Likewise, the need to survive the first few weeks of the pandemic saw many businesses having to reduce the level of spend on people. For some, this meant putting staff on furlough. For others, it involved pausing any recruitment efforts. In the worst cases, redundancies have had to be made and there may well be more of this to come, as the true extent of the economic situation unfolds.
Leading the Evolution
At this point in time, it’s difficult to say with any certainty what the outlook for businesses will be in the coming months, let alone years. Despite having weathered the first wave of the crisis, leadership teams will need to continue to be creative and adapt to overcome the uncertainty that lies ahead. Whilst investment in people and technology has been vital to success in the past, organisations must now find ways to continue to build cultures of innovation in a world where remote work will be part of reality for perhaps a year or more. This will be the next COVID-19 related challenge discussed in boardrooms across the UK.

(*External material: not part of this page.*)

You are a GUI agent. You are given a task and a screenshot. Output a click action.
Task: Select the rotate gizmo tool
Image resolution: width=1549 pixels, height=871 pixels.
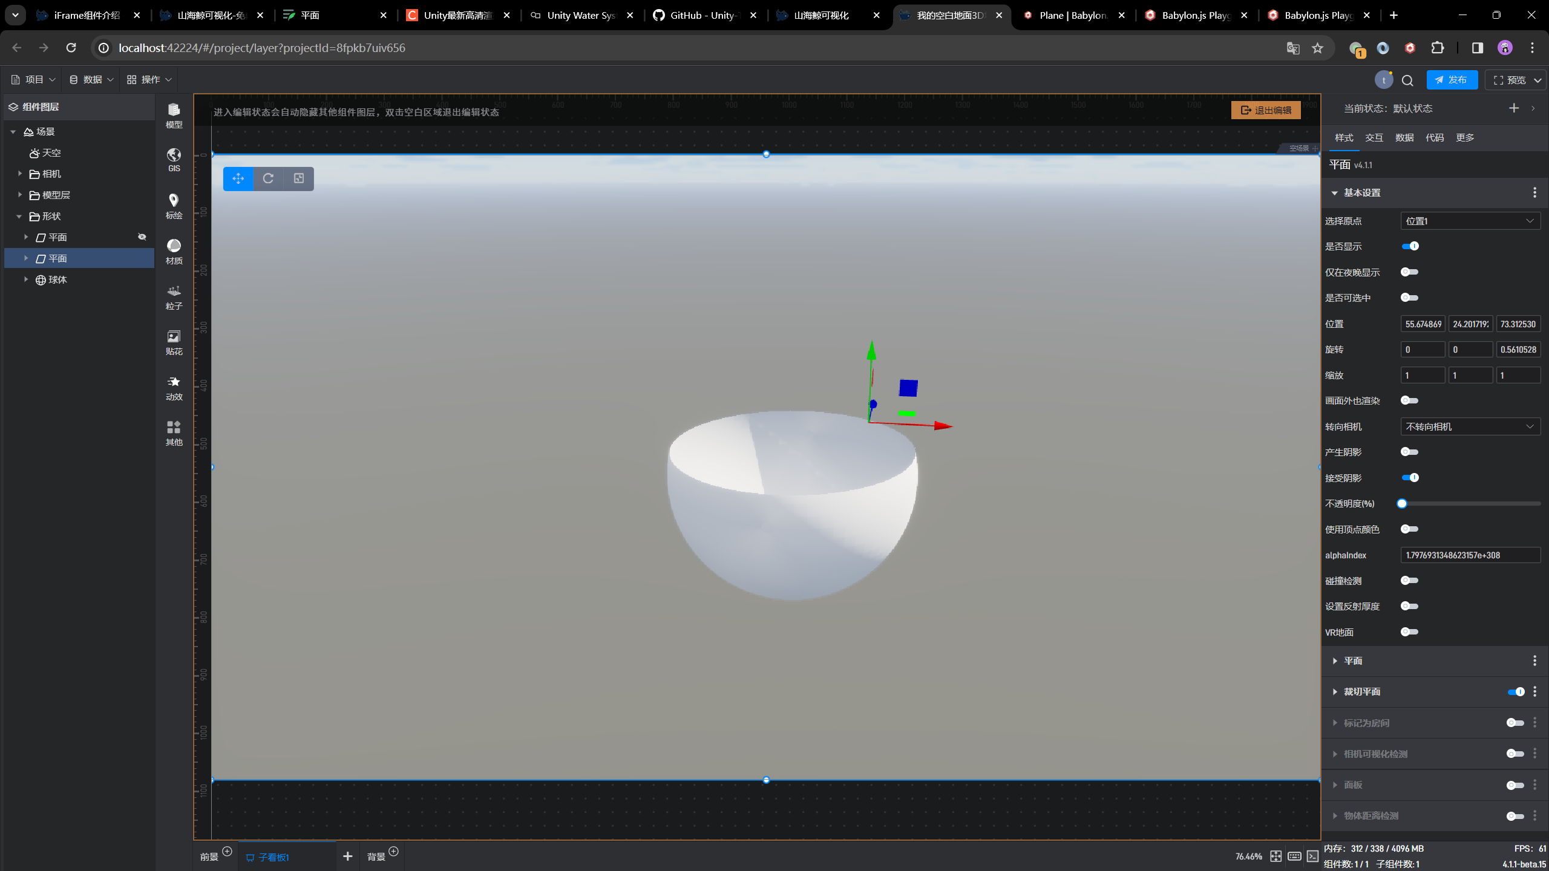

When it comes to technology, the key focus should be on ensuring that all employees are able to work from wherever they need to for the foreseeable future. And that’s not just short term. What started as a reaction to a global health crisis is set to shape working habits forever, with chief executives at Barclays and WPP becoming the latest in a long line of business leaders to state that flexible working will remain in place following the crisis.
Despite the scaling back on technology spend which is likely to take place in the coming months, it’s up to the CEO and leadership team to ensure that employees still feel that they can do their jobs as they would have in the office. Businesses that have already invested – or are currently investing – in remote working tools will benefit long term. By providing team members with an effective way to collaborate and interact, these solutions will boost productivity and help keep business operations running as smoothly as possible with fewer disruptions.
As far as talent goes, whilst hiring might be on pause, businesses are faced with a unique opportunity to provide the employees they do have with training in areas they might have never considered before. Many individuals in event-based roles, for example, are seeing a complete shift to digital conferences and networking opportunities. This requires a different skill set and will result in new experience gained and, potentially, a more open mind moving forward.
Business leaders across the globe have had to do what they need to in order to maintain continuity in recent weeks. It’s been a challenging period filled with uncertainty and, unfortunately, it’s not yet over. However, through smart transformation, businesses will hopefully come through the other side and start planning for the future post COVID-19.